I am solving 3D time-harmonic Maxwell FDFD problems (which result in huge sparse linear systems) using BiCGStab(l). I have tried out a bunch of different methods and for my specific use case, it seems like this algorithm outperforms the other common ones such as BiCG and restarted GMRES in terms of total solution time. However, I have noticed that as I have increased my problem size as well as increased the meshing accuracy (I am using a non-uniform grid, but the smallest $dx$ seems to be important for the convergence behavior) that I am running into an issue where often after many iterations for a specific initial solution, BiCGStab(l) stagnates and cannot reduce the residual further. This seems to happen about 10% of the time and so far I have always been able to solve it by restarting from a different initial solution. Each problem takes a long time to solve, however, so it would be ideal if I could be guaranteed convergence on the first go. I have tried setting l=2,4,5, and even 8 and the same thing happens.
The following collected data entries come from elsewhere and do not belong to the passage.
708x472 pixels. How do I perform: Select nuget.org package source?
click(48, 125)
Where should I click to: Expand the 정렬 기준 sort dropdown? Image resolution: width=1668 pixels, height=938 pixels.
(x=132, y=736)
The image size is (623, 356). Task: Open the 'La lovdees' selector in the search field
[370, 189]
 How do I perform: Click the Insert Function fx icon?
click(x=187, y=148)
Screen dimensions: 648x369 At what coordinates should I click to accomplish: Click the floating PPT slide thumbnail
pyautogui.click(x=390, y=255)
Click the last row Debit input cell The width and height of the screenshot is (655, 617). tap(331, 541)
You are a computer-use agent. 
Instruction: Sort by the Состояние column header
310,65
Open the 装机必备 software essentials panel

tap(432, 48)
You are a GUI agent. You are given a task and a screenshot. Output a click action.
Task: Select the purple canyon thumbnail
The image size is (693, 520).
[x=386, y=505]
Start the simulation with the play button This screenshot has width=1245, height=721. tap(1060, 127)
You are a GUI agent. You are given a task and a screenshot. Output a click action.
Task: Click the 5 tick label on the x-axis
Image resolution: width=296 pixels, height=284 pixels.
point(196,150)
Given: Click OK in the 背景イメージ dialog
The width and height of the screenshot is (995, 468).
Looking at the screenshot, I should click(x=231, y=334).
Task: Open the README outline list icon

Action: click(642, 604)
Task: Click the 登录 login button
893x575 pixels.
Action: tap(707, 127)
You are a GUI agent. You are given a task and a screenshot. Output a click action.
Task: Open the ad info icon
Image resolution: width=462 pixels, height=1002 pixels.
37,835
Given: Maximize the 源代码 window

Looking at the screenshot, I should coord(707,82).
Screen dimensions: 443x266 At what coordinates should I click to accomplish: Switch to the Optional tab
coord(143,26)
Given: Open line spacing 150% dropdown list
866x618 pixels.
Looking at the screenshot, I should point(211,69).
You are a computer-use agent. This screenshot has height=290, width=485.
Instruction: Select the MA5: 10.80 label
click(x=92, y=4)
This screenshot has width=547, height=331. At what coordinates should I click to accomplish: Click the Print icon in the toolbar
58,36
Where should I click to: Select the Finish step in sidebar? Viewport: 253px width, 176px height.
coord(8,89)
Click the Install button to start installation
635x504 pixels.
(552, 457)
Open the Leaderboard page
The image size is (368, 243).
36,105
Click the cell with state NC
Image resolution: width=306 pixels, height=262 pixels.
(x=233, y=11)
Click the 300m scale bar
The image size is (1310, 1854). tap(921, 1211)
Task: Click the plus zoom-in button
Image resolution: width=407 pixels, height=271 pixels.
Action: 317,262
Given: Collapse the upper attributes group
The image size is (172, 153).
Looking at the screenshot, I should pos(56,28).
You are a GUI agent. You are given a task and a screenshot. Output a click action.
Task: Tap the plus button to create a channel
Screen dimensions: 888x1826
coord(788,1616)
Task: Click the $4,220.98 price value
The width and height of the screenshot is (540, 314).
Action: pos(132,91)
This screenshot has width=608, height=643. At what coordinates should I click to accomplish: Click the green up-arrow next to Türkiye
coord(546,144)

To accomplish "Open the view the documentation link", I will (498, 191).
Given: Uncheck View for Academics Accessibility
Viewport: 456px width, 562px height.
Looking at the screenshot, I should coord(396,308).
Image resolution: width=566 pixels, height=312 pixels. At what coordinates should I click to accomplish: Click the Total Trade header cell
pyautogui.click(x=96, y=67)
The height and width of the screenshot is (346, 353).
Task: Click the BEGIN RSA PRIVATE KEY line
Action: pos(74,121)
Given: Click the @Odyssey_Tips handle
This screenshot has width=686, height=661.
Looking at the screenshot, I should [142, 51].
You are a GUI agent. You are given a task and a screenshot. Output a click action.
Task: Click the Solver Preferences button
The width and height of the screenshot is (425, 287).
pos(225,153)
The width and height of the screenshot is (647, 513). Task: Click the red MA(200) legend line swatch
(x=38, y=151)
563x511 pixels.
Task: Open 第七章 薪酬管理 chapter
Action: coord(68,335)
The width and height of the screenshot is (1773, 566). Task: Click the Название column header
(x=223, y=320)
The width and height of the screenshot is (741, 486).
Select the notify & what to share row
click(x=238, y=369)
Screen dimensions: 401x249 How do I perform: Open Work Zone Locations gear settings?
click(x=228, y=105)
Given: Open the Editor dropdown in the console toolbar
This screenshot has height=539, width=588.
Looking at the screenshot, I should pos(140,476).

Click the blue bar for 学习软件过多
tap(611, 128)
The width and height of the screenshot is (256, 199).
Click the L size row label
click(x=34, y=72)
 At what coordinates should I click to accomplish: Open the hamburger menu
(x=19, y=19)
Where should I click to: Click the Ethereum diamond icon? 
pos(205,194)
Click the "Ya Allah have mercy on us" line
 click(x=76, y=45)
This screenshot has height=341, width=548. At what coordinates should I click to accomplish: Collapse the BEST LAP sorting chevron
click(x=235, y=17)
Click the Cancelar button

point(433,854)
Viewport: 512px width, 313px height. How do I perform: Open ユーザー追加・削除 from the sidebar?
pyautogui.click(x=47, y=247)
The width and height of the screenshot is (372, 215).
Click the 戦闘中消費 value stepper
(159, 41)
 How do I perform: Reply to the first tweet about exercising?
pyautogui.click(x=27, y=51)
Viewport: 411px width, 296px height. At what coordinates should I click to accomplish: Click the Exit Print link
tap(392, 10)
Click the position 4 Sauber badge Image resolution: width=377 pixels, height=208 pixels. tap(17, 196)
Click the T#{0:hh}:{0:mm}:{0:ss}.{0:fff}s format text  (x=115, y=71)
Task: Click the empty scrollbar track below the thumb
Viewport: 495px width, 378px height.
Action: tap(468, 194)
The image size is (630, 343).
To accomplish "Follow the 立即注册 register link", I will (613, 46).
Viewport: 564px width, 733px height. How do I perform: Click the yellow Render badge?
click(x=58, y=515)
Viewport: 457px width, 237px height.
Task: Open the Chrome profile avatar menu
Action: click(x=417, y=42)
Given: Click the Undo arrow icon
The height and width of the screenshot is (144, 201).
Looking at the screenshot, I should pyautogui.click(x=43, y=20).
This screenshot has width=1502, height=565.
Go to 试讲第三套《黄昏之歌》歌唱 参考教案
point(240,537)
I am wondering if doing something simple like detecting stagnation, taking the current solution and randomly perturbing it a little bit, followed by restarting the solver with that as the initial guess would help. Sounds like a complete hack, but I'm not sure how else I can resolve this without having to completely restart.
In case it is important for anything, I am using a simple preconditioner which is pretty much a diagonal preconditioner. I found that for my specific problems it leads to faster convergence than an ILU(0) preconditioner. I have not tried any other preconditioners than these two.